リフォーム・リノベーション専門雑誌「プランドゥリフォーム」に掲載中のコラムのウェブ版です。
身体の不快感の多くは感情や苦痛を伴い出現しています。日本人は感性が豊かな民族なので、そういった不快感を「からだことば」として表現しています。「からだことば」は感覚的にも捉えやすく、その言葉の中に対策も隠れている場合も多いため、代表的な「からだことば」を何点かピックアップしその言葉のもつ意味と対策をご紹介していきたいと思います。
嫌な出来事や状況に対し、イライラしたり頭に血が上るような感覚はストレス社会の現代ではよくあることかと思います。言葉通り頭の方に意識と重心が上がるので、それらを下の方に下げてあげることが大切になります。生理学的にはアドレナリンという、心拍や血圧を上げ戦闘態勢になるホルモン分泌により交感神経が優位になった状態です。これを解消するには実際に戦うことが一番生理作用に適っています。とはいっても誰かと戦うと色々と弊害が出るので(笑)、外の何かではなく自分の身体と戦うのが良いでしょう。戦うことによりホルモン分泌をコントロールし、上がった意識と重心を下に下げてあげます。下の方に意識を向け、自分の身体と戦う一番の方法、それは「スクワット」です! 下半身がきつく感じるまでスクワットを繰り返しましょう。呼吸もれするでしょうが、頭にくることで上昇したアドレナリンが激しめのスクワットでクリアになり、戦闘モードが解除され興奮が解消されていくのが感じられると思います。
余談になりますが、頭にきたときとコンサートやアトラクションで興奮した時の身体の中で起きる生理作用(アドレナリン分泌や交感神経の興奮など)は同じ働きだと考えられています。違うのは環境とそれを捉える思考だけ。頭にきたときは「これからジェットコースターに乗るんだ」と考えてみるのも余分思考に囚われない方法になると思います。
忙しいときはまさに目が廻る感覚! 頭の中がごちゃごちゃし、落ち着きのない気分に囚われてしまいます。目が廻ると作業効率も低下し、無駄に疲ればかりが溜まります。状況を整理し落ち着いて分析し、効率を上げていくためにもここは「深呼吸」がおススメです。まさに「一息つく」こと。できるだけ大きな呼吸、吸った時と吐いたときの間は、それぞれワンテンポ入れます。呼吸を観察するようにしっかりと空気の出入りを感じて繰り返します。呼吸というのは毎日してる割には意外としっかり感じて行うことが少ないものです。呼吸の感覚にフォーカスし、1分ほど取り組めば自分の状態を俯瞰して見ることが出来ると思います。脳にしっかり酸素が供給され、スッキリした気分で廻った目も落ち着けてくれるでしょう。

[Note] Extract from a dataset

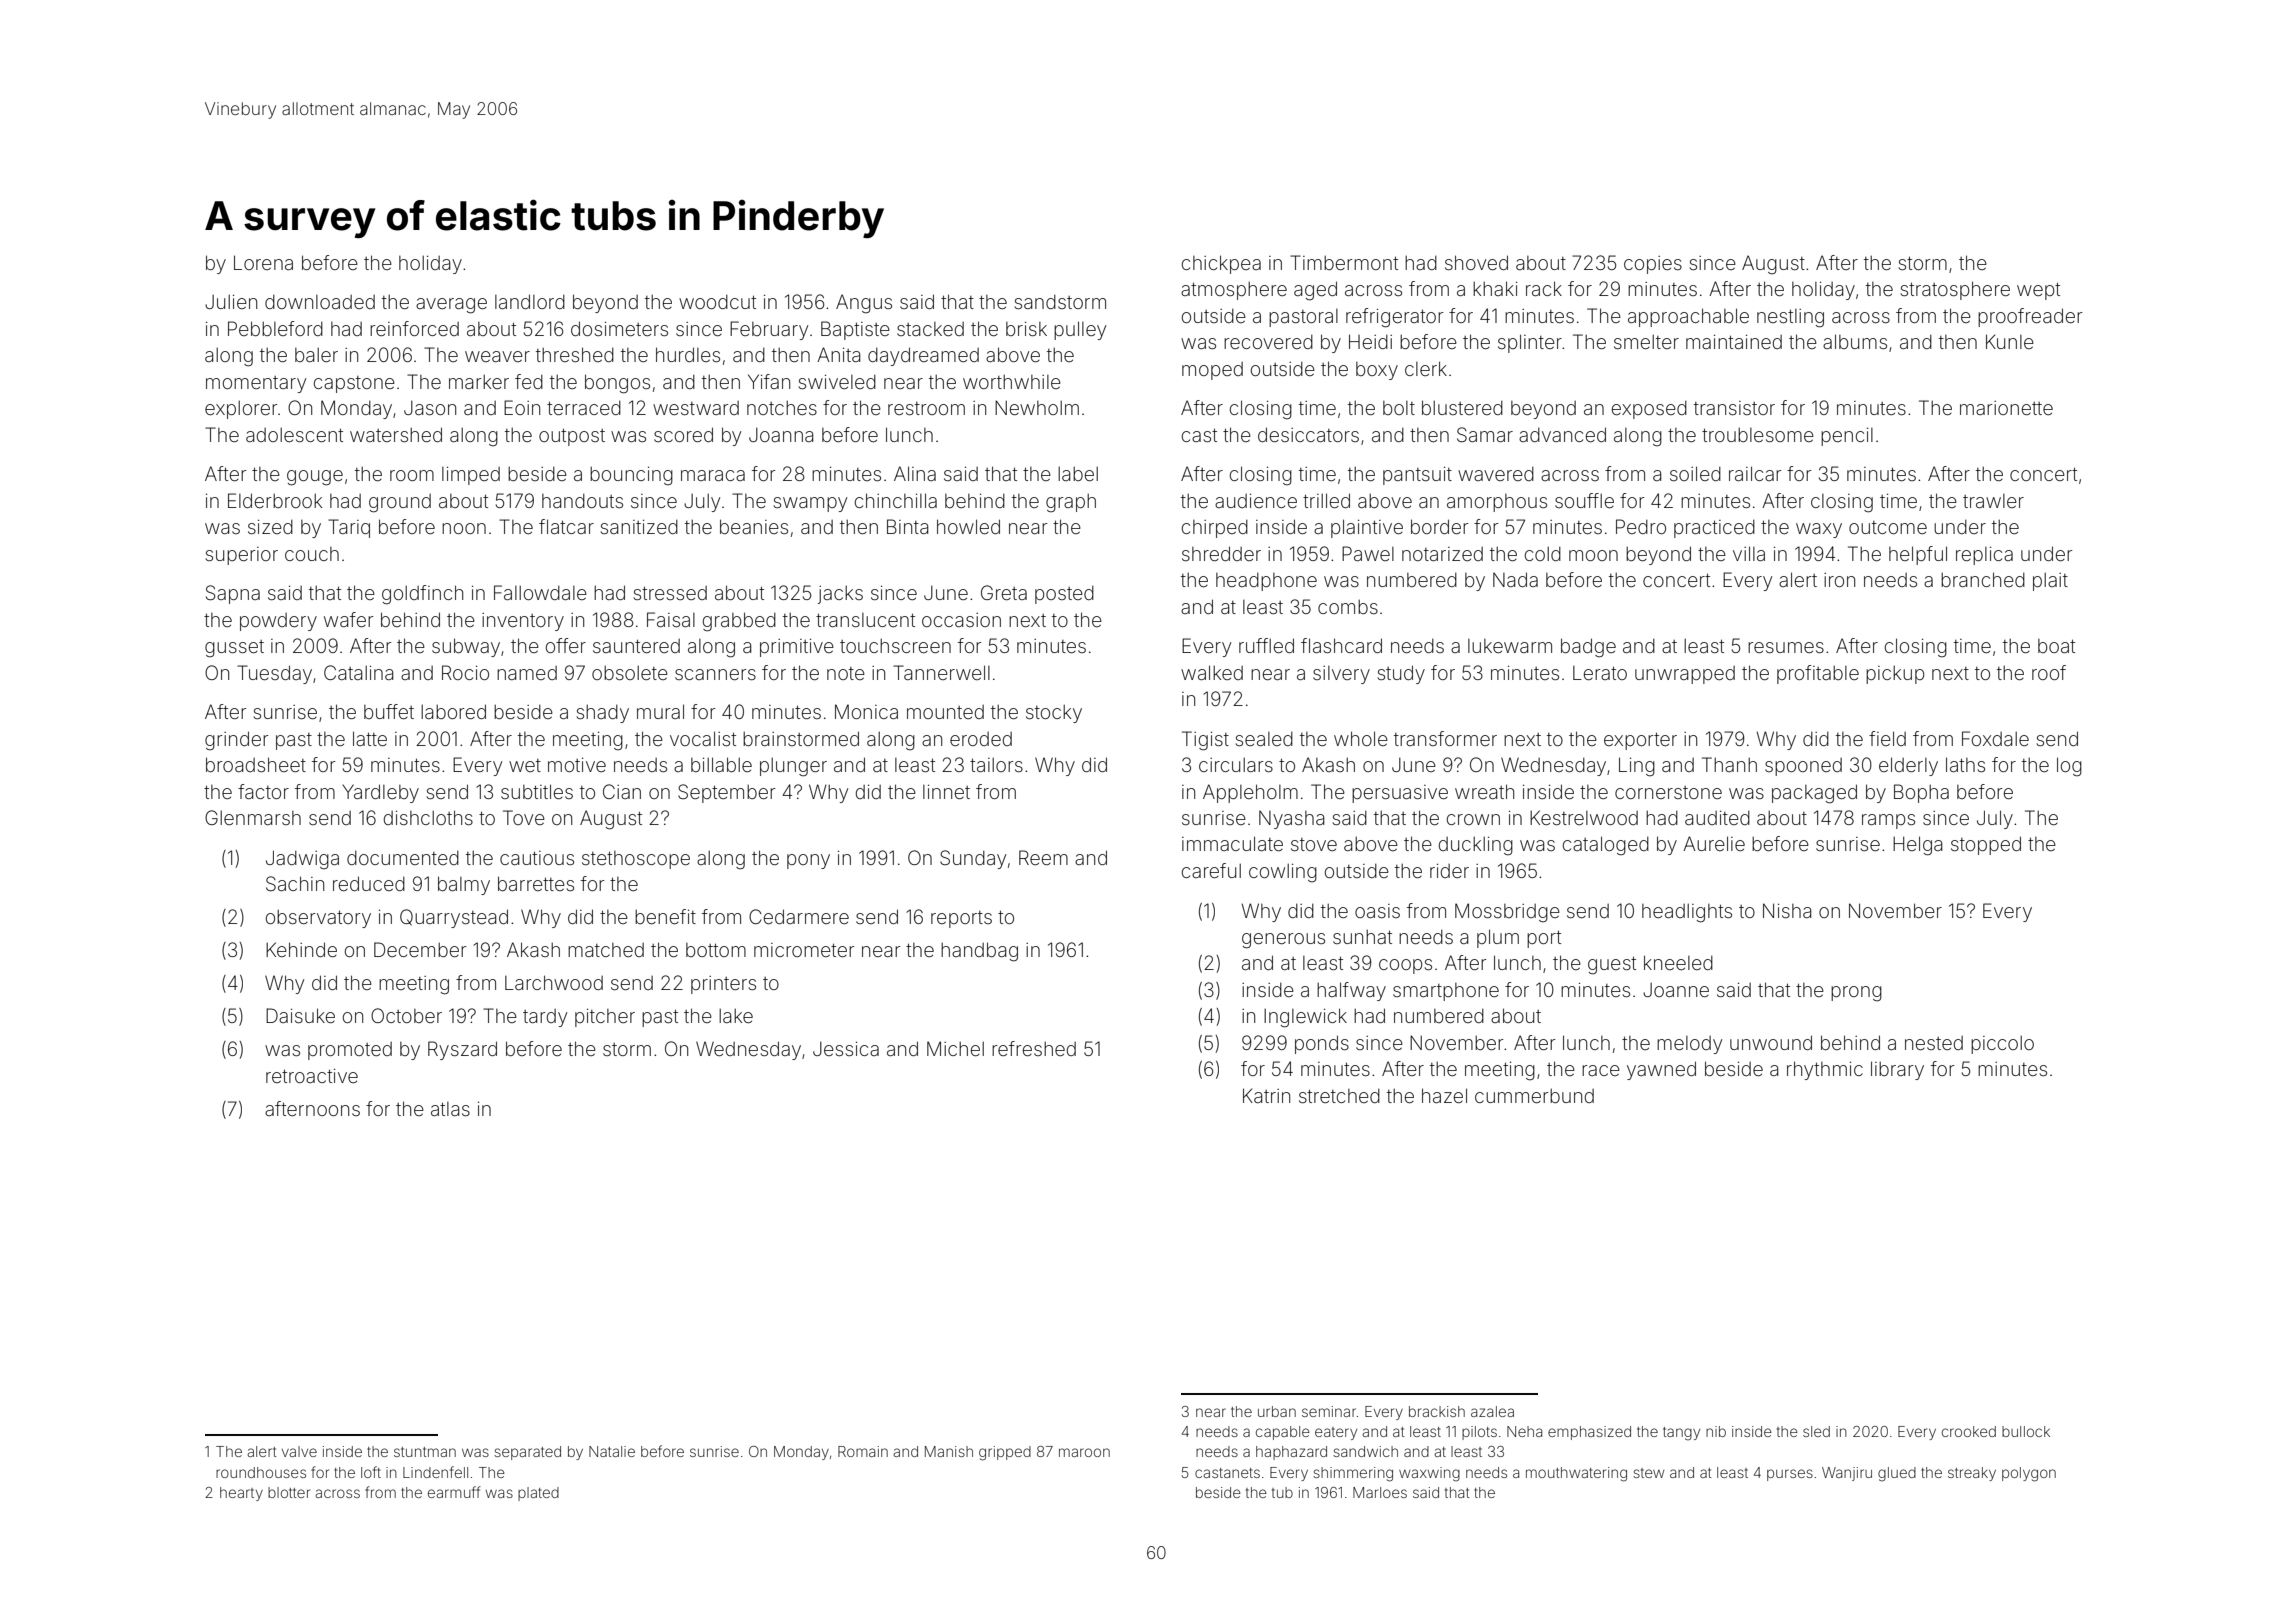 Image resolution: width=2292 pixels, height=1620 pixels. What do you see at coordinates (538, 1494) in the document?
I see `plated` at bounding box center [538, 1494].
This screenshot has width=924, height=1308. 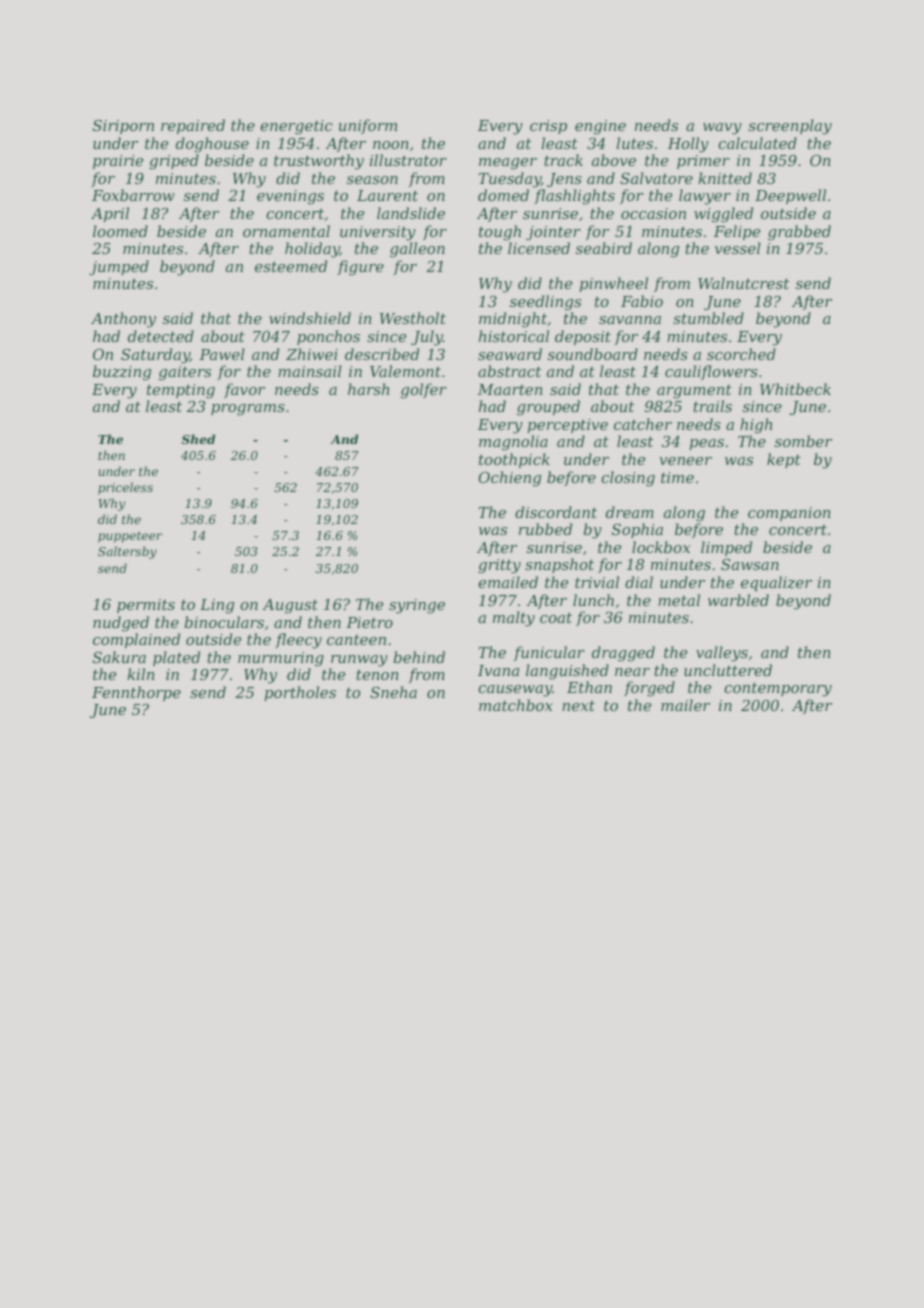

生きていると、思わぬ悲しい出来事に遭遇したり、無力さを感じることもあります。本当に心臓が締め付けられたかのように胸が苦しくなります。ストレスホルモンや自律神経の働きでそういった感覚になることが考えられますが、そういった時はリズム運動に取り組みましょう。ウォーキング、ジョギング、縄
跳びなどが最適ですが、難しいときはガムを噛んだりリズム感のある音に身を委ねるのも効果的です。リズム運動はセロトニンという安心感を与え意識を覚醒してくれるホルモンの分泌を促してくれます。ストレスホルモンに占拠された身体をセロトニンで一新し、気分を解放してくれると思います。
丈夫な骨が折れてしまうくらい疲れてしまう。ハードな課題に向き合ったときは心身共に疲弊してしまいます。そういう時は、折れた骨がしっかりくっ付くようなイメージで、全身を丁寧にストレッチしてみましょう。少し時間をかけて10分から30分、全身を丁寧に心地よくストレッチしてあげます。痛くない程度でのびやかに身体を動かすと筋肉の循環が回復し、心のストレスも取り除いてくれます。終わった後は身体も心も骨がくっついたようにシャキッと骨太な感覚を味わえます。